Red Families, Blue Families
W. Bradford Wilcox writes at AEI:
Blue families are stronger and more stable than red families. Until recently, this was the conventional wisdom in the media and the academy. But this belief has been challenged by new reports in Family Studies and the New York Times.At least at the regional level, blue families—that is, families in areas that vote Democratic in presidential elections—do not have an advantage. It turns out that, on average, more conservative counties across the country have more marriage, less nonmarital childbearing, and more family stability for their children than do more liberal counties.
Some scholars haven’t been persuaded by the new research. For instance, economist Noah Smith, who has argued that “liberal morality is simply better adapted for creating stable two-parent families in a post-industrialized world,” wondered if the new red families vs. blue families story held up at the family level: in his words, “Try doing family-level studies” of the red vs. blue divide. We have taken up Smith’s challenge in this Institute for Family Studies research brief.
Our analysis of adults aged 20 to 60 in the 2010-2014 General Social Survey (GSS) casts doubt on Smith’s contention. Forty percent of Democrats are currently married, versus 57 percent of Republicans.1 Forty-seven percent of ever-married Democrats have been divorced, compared to 41 percent of ever-married Republicans. These data are cross-sectional, so we cannot be sure about the causal relationship between party identification, marriage, and divorce.2 But the data lend no empirical support to the view that blue families are more stable.

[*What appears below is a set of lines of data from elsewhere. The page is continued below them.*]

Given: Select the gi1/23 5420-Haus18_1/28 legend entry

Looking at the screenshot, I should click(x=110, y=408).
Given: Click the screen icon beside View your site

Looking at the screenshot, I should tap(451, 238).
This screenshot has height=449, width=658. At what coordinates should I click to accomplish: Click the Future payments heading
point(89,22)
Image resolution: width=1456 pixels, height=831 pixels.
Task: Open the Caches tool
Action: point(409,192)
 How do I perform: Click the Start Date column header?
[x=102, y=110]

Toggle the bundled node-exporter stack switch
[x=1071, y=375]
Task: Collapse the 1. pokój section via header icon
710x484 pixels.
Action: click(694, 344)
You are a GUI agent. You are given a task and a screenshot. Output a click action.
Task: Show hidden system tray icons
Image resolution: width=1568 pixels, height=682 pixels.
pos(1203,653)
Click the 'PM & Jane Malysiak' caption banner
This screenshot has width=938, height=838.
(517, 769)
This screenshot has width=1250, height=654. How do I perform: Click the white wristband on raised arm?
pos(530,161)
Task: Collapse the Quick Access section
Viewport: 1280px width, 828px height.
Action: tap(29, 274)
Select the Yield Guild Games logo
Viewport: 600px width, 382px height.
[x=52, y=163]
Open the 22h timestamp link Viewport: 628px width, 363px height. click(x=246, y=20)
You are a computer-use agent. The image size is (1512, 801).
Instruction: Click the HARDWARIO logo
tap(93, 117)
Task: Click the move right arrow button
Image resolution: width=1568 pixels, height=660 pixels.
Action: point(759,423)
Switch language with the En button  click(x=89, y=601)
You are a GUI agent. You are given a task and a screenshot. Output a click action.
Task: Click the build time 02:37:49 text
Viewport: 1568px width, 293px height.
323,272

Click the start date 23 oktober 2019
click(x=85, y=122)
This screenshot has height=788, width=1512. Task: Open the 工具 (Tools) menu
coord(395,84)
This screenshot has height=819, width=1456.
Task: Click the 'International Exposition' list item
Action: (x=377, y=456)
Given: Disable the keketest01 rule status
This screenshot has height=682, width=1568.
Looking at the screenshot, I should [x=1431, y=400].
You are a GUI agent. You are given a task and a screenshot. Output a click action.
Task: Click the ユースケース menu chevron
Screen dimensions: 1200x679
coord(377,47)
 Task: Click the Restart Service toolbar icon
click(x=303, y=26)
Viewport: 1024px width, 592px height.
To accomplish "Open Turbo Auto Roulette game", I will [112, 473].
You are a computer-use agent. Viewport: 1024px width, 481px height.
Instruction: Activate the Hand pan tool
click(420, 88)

Instead, the GSS data and our earlier research suggest that an elective affinity—based on region, religion, culture, and economics—has emerged in the American electorate: married people are more likely to identify as Republican and unmarried people are more likely to identify as Democratic. Given that marriage generally stabilizes family life, and that there is an affinity between marriage and conservatism, it may well be that it is actually conservatives and conservativeregions that are better at fostering “stable two-parent families in a post-industrialized world.” More research is needed to investigate the effect of ideology and region on family stability over the life course.